Work request: Set down word for word each line from the one containing "This screenshot has" through the end of the records, both included. Do not copy any pictures.

[Material to process Boundary: Start]

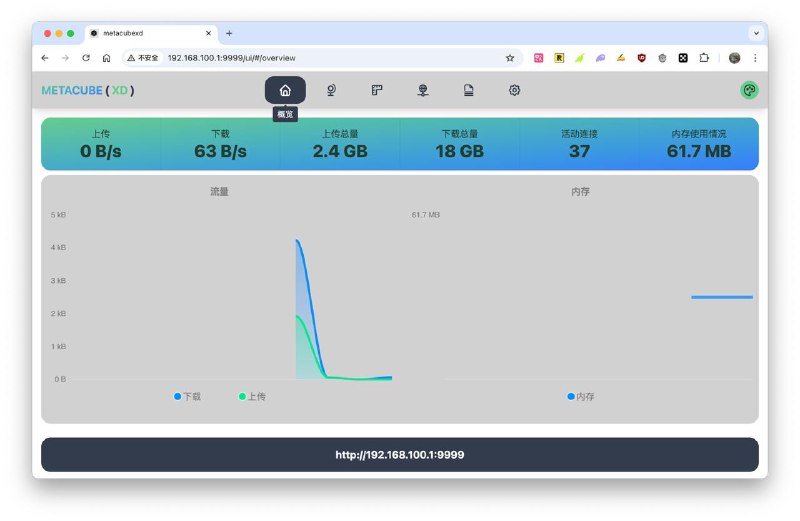Bookmark this page with star icon

point(510,58)
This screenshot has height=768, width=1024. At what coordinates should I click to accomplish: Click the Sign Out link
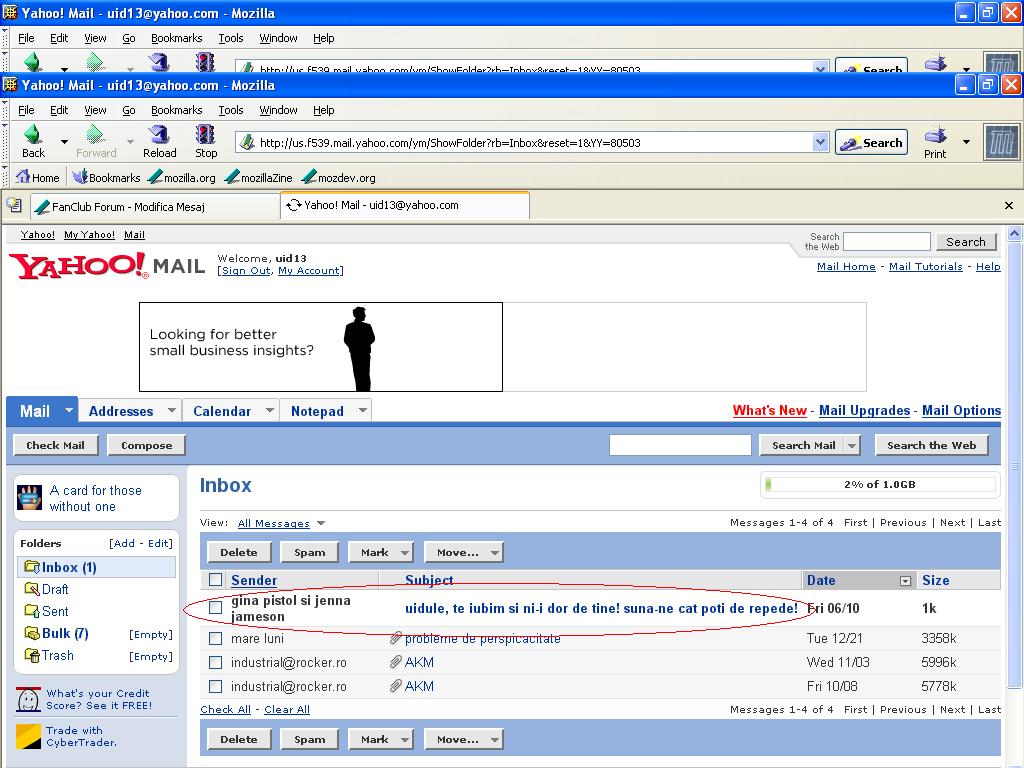click(x=245, y=271)
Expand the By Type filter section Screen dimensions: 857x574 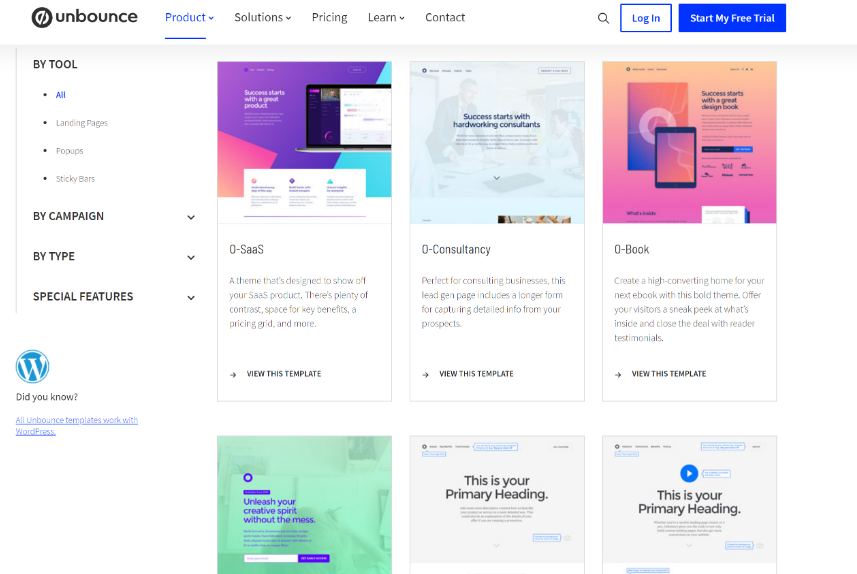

[Material to process Boundary: End]

Reply:
This screenshot has height=768, width=1024. At what coordinates should I click to accomplish: Click the Sign Out link
click(x=245, y=271)
Expand the By Type filter section Screen dimensions: 857x574 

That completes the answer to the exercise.